#### ABOUT THIS TASK
Return the entries below exactly as written.

┌──

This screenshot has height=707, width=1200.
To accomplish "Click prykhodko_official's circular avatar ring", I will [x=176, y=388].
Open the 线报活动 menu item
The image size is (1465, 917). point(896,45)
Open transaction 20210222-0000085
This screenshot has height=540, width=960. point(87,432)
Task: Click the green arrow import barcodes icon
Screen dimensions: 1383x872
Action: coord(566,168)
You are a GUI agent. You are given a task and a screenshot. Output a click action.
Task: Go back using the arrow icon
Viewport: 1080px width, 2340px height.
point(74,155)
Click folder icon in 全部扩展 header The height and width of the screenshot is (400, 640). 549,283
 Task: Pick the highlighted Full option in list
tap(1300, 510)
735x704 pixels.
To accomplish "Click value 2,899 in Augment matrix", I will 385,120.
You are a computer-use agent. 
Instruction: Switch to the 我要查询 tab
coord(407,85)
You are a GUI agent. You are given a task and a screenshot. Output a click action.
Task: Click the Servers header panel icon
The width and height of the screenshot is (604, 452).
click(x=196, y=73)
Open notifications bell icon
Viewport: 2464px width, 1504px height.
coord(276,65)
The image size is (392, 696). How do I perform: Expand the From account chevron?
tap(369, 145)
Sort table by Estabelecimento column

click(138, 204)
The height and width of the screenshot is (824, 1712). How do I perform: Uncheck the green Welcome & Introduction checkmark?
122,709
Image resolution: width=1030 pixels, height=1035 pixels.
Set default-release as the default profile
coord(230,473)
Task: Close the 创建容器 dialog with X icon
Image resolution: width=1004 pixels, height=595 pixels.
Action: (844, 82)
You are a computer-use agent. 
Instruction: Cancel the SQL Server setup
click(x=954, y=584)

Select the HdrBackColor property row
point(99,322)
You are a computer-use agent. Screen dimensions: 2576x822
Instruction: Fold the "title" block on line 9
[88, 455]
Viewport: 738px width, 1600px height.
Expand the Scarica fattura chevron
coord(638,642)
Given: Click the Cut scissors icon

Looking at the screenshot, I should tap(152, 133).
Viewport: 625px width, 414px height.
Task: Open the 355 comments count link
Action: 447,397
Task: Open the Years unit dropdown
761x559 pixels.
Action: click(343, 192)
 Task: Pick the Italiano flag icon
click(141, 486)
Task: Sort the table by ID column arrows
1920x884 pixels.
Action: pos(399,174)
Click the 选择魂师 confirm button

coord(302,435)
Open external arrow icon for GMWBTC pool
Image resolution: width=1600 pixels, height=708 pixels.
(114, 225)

└──

#### SOLUTION
This screenshot has height=707, width=1200.
To accomplish "Click prykhodko_official's circular avatar ring", I will [x=176, y=388].
Open the 线报活动 menu item
The image size is (1465, 917). point(896,45)
Open transaction 20210222-0000085
This screenshot has height=540, width=960. point(87,432)
Task: Click the green arrow import barcodes icon
Screen dimensions: 1383x872
Action: coord(566,168)
You are a GUI agent. You are given a task and a screenshot. Output a click action.
Task: Go back using the arrow icon
Viewport: 1080px width, 2340px height.
point(74,155)
Click folder icon in 全部扩展 header The height and width of the screenshot is (400, 640). 549,283
 Task: Pick the highlighted Full option in list
tap(1300, 510)
735x704 pixels.
To accomplish "Click value 2,899 in Augment matrix", I will 385,120.
You are a computer-use agent. 
Instruction: Switch to the 我要查询 tab
coord(407,85)
You are a GUI agent. You are given a task and a screenshot. Output a click action.
Task: Click the Servers header panel icon
The width and height of the screenshot is (604, 452).
click(x=196, y=73)
Open notifications bell icon
Viewport: 2464px width, 1504px height.
coord(276,65)
The image size is (392, 696). How do I perform: Expand the From account chevron?
tap(369, 145)
Sort table by Estabelecimento column

click(138, 204)
The height and width of the screenshot is (824, 1712). How do I perform: Uncheck the green Welcome & Introduction checkmark?
122,709
Image resolution: width=1030 pixels, height=1035 pixels.
Set default-release as the default profile
coord(230,473)
Task: Close the 创建容器 dialog with X icon
Image resolution: width=1004 pixels, height=595 pixels.
Action: (844, 82)
You are a computer-use agent. 
Instruction: Cancel the SQL Server setup
click(x=954, y=584)

Select the HdrBackColor property row
point(99,322)
You are a computer-use agent. Screen dimensions: 2576x822
Instruction: Fold the "title" block on line 9
[88, 455]
Viewport: 738px width, 1600px height.
Expand the Scarica fattura chevron
coord(638,642)
Given: Click the Cut scissors icon

Looking at the screenshot, I should tap(152, 133).
Viewport: 625px width, 414px height.
Task: Open the 355 comments count link
Action: 447,397
Task: Open the Years unit dropdown
761x559 pixels.
Action: click(343, 192)
 Task: Pick the Italiano flag icon
click(141, 486)
Task: Sort the table by ID column arrows
1920x884 pixels.
Action: pos(399,174)
Click the 选择魂师 confirm button

coord(302,435)
Open external arrow icon for GMWBTC pool
Image resolution: width=1600 pixels, height=708 pixels.
(114, 225)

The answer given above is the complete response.